Meeting the ecological constraint concretely means respecting the Earth's limits.

1. Combating the inflation of non-production workforce

Meeting the ecological constraint requires entering a degrowth logic, to reduce the pressure on raw materials, waste, and other emissions that disturb the climate.
The problem is that currently, no one knows how to implement degrowth. Indeed, growth is necessary in capitalist systems to compensate for the inexorable inflation of the non-production workforce, described by C. Northcote Parkinson, which affects both private companies and public services.

The non-production workforce consists of people performing jobs with low, negligible, or even harmful impact on society. For example, quality assurance departments, personnel management, marketers, finance, or legal services, as opposed to nurses, teachers, or sanitation workers.

2. Regulating decision-making processes

The ecological impact of production must take precedence over other considerations such as cost or marketing.
However, attempting to achieve this through regulatory constraints within a market economy, as is done today, is perfectly illusory, because it is far too crude. The law cannot account finely for every particular case. Conversely, the decision-making mechanism described in the second part of the book From Capital to Reason makes it possible.
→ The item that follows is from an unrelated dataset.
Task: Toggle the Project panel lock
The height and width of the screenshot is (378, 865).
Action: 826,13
3. Banning unsolicited advertising

One cannot artificially create needs in individuals that they did not have on one hand, and on the other hand ask them to moderate themselves to protect the planet. Given the magnitude of moderation required, the middle ground on this scale is merely a way of pretending to do ecology.
See chapter 14 'Consumption and Ecology' of the book From Capital to Reason.

4. Educating for the search for minimalism

Social ambition, stemming from our genetic heritage, drives us to want more than our neighbor. This very powerful instinct needs to be countered byeducation, through learning the search for minimalism.

5. Reducing birth rates

This is an important measure, but it requires significant work to master the negative indirect effects. In particular, it implies that the subsistence of the elderly should not be guaranteed by children of a specific gender.
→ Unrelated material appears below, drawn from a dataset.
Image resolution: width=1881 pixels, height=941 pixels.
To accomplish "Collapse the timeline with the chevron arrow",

Synthesis: Adopt an economic policy

Our modern states follow a ... stupid economic policy, primarily focused on more - growth - rather than on better. We therefore produce increasingly useless things, to the detriment of basic needs that are poorly met, and above all through irresponsible use of natural resources, unnecessary pollution, meaningless jobs, and an unjustified work pace and pressure.
Then, to redeem one's conscience (resolve cognitive dissonance), one financially supports a few virtuous projects at little cost, which are highlighted in the media, without worrying about the fact that the economic model on which they are based is not generalizable. Being concrete and funded is not enough.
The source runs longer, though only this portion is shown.